-- Brief --
Down to the last line, set the entries down again exactly.

-- Material shown --
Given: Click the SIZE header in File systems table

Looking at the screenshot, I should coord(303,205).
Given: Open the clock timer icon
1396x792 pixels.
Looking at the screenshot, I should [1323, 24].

-- Answer below --
Given: Click the SIZE header in File systems table

Looking at the screenshot, I should coord(303,205).
Given: Open the clock timer icon
1396x792 pixels.
Looking at the screenshot, I should [1323, 24].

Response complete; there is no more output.